You can never underestimate the impact of public sentiment on Congress. If an institution designed to be deliberative and somewhat slow moving does not get a public boost from a core constituency (in this case, farmers), legislation can stall. But even a public push to get the farm bill passed in its current form is ill advised considering the following five facts:
- Farm income hits record high. According to the USDA, net farm income is estimated to set a new record of $122.2 billion in 2012 due to corn prices, soybean receipts, and the massive increases in crop insurance indemnities.
- Ethanol mandate exacerbating drought. A study by three agricultural economists at Purdue University found the mandate was exacerbating the economic impact of the drought. If the mandate is even partially relaxed, corn prices could drop by 20% next year.

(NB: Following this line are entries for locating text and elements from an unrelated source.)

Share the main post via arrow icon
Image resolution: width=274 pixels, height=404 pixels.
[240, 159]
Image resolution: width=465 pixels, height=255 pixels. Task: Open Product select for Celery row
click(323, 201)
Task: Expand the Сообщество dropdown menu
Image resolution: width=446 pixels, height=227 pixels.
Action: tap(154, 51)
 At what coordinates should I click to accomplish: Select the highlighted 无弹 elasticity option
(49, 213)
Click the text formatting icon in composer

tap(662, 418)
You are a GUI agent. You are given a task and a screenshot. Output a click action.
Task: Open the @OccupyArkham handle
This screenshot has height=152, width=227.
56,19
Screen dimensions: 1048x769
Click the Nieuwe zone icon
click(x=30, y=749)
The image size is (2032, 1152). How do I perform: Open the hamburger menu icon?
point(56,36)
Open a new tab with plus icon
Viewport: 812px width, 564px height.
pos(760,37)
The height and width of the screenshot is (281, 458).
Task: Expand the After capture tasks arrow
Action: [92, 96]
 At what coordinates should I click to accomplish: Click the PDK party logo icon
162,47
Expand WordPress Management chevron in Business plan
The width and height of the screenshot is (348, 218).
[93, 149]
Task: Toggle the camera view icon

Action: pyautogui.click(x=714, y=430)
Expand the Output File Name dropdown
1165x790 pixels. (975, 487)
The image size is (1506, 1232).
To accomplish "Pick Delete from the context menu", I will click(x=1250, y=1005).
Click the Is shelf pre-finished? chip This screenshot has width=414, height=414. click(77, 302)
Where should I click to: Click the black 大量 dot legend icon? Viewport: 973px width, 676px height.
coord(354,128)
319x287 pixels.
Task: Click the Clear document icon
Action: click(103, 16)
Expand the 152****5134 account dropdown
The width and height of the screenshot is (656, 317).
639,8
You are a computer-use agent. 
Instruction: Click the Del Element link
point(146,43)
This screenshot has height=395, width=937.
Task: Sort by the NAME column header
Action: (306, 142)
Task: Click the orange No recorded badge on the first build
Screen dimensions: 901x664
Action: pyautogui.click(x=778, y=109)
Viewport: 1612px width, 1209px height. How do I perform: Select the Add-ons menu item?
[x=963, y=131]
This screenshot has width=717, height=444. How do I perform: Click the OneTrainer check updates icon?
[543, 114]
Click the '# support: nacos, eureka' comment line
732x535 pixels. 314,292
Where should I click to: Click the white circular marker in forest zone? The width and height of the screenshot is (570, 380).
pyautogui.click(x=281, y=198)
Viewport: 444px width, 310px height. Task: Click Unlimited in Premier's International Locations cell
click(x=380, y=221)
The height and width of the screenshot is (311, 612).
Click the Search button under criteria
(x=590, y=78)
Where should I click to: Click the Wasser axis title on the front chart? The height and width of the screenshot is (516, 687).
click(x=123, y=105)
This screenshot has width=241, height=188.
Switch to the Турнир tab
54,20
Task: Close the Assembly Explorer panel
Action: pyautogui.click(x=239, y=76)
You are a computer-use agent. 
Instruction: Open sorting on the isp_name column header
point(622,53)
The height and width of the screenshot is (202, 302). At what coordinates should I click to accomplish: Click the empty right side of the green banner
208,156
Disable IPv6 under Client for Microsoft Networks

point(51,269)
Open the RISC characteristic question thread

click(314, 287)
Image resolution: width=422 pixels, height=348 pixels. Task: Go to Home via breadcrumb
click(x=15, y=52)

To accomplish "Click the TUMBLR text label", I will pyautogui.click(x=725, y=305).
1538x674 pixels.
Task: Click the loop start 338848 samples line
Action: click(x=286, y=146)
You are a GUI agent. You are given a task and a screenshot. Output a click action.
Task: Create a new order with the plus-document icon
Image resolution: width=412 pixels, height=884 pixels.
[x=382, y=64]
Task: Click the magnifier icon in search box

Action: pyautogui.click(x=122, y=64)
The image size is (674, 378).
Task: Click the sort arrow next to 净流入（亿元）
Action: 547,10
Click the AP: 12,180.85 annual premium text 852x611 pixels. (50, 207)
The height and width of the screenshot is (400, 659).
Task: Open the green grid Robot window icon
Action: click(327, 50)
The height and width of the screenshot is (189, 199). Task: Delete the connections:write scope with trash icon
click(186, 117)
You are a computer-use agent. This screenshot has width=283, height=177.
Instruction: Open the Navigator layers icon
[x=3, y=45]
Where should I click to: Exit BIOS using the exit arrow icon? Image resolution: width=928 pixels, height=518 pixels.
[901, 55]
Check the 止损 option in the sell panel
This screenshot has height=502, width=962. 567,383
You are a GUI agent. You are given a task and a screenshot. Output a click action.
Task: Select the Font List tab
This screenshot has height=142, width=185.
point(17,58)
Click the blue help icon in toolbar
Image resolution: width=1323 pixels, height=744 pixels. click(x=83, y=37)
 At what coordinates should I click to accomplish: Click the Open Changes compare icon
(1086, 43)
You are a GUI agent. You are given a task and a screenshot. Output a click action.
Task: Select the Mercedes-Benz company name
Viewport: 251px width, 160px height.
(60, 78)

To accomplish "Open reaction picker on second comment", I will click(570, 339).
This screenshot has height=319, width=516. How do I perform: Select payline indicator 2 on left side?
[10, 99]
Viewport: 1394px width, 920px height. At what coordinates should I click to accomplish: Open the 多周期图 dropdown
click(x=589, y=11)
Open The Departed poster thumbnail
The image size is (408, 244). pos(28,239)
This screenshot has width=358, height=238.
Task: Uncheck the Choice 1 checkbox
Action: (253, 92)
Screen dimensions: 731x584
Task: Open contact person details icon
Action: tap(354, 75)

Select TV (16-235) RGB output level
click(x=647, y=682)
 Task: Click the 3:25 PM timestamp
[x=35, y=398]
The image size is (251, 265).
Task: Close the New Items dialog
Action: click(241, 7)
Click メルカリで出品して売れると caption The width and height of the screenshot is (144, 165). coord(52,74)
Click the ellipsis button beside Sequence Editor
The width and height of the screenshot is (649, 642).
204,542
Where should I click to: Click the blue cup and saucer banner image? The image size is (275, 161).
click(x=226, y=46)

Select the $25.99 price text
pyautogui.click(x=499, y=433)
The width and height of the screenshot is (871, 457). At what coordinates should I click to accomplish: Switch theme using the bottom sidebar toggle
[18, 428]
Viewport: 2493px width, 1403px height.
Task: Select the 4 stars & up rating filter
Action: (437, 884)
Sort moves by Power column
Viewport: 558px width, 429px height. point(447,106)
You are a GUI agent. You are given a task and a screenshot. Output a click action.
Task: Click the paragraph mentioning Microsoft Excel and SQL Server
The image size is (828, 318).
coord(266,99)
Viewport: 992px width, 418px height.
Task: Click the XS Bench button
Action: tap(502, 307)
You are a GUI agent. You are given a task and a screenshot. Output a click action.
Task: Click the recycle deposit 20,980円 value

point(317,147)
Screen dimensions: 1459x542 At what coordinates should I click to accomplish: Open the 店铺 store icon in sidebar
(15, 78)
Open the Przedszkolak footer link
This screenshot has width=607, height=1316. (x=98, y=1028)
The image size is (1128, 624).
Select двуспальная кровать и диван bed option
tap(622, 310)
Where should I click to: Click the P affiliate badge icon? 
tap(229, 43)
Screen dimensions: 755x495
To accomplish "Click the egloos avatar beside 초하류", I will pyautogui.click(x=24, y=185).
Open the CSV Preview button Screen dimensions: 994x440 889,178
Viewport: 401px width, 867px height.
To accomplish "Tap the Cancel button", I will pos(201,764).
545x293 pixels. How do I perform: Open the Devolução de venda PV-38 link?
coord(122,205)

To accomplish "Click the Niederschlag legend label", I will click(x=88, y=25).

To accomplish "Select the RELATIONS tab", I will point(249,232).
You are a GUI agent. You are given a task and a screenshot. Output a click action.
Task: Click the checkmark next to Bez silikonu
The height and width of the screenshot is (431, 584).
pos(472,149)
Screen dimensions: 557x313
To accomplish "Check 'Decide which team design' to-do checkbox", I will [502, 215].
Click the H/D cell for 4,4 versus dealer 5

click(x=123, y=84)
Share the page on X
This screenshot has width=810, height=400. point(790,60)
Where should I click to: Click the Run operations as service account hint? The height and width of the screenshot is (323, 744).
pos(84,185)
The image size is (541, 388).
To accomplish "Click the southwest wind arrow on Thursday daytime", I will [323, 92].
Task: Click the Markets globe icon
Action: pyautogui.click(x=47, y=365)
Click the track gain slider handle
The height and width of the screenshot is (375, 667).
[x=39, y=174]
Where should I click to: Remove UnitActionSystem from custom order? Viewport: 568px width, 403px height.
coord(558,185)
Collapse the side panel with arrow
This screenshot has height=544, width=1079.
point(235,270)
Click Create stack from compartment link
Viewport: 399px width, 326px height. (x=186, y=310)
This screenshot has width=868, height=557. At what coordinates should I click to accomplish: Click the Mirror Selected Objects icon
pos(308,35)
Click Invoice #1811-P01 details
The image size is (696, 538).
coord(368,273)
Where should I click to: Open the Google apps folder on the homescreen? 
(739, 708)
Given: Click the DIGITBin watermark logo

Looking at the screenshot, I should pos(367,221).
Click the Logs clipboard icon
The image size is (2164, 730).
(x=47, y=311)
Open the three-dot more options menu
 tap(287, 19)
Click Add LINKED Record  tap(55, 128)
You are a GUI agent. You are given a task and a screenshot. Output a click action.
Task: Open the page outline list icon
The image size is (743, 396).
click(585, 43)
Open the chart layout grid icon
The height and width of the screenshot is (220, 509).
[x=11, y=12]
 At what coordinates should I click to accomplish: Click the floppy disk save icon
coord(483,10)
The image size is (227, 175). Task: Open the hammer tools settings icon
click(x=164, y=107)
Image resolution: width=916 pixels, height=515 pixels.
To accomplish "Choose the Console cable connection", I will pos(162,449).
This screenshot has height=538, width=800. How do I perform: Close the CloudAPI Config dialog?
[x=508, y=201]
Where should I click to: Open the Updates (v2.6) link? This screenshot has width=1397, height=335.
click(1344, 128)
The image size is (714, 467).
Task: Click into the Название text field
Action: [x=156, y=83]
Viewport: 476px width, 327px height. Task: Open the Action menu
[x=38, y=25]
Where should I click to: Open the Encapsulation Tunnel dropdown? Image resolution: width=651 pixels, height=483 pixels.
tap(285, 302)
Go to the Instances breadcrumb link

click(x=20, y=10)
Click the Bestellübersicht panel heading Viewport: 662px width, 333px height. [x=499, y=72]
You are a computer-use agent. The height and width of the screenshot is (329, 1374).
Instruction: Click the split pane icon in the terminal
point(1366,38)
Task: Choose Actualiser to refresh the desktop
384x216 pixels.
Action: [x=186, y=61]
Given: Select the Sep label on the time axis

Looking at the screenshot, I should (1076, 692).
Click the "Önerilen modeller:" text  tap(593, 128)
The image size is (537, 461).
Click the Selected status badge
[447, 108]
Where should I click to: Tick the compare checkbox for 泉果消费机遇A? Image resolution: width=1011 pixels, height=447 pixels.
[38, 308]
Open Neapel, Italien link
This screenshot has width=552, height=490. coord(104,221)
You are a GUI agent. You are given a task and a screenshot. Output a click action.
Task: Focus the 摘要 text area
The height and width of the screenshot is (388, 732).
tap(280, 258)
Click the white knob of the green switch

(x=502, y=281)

- Ranchers knew insurance would expire. Ranchers had over four years to plan for the expiration of livestock-specific disaster programs during which time they could have diversified their product lines, purchased insurance at market rates, leveraged assets, or maintained cash reserves, as the Washington Post editorialized.
- 80% of spending goes toward food stamps. The farm bill is a misnomer. In reality, 80% of the spending in the so-called farm bill actually goes toward the Supplemental Nutrition Assistance Program, commonly referred to as food stamps.
- Food stamp recipients hit record high. A new report from the USDA found that a record 46.7 million people received food stamps in June. Spending on food stamps has doubled in the past four years, growing from $39 billion a year in 2008 to some $80 billion a year in 2012.
Meaningful agricultural reform is necessary, but the Federal Agriculture Reform and Risk Management (FARRM) Act of 2012 (H.R. 6083) is not the answer. Should it become law, it would not only provide for exorbitant spending on food stamps, but it would also give farmers special treatment not afforded to entrepreneurs in other sectors of the economy.
The Heritage Foundation offers the following analysis and suggestions:
Farming is risky, but so are all other entrepreneurial endeavors. There are also rewards to balance the hardships. As it is, farm subsidies, commodity quotas, and tariffs largely enrich upper-income producers of grains, oilseeds, cotton, milk, and sugar and ignore most other commodities. It is time for farmers to assume responsibility for their business, just as business owners do in every other sector of the economy. A variety of options exist, including diversifying product lines, buying insurance at market rates, leveraging assets, and maintaining cash reserves.
With federal public debt exceeding $11 trillion, shifting even more of the costs of agriculture risk to taxpayers is simply unsustainable. Moreover, it is fundamentally bad policy. Congress should act now to eliminate unwarranted farm subsidies across the board. Real reform will require entirely new legislation—without piecemeal handouts to ranchers.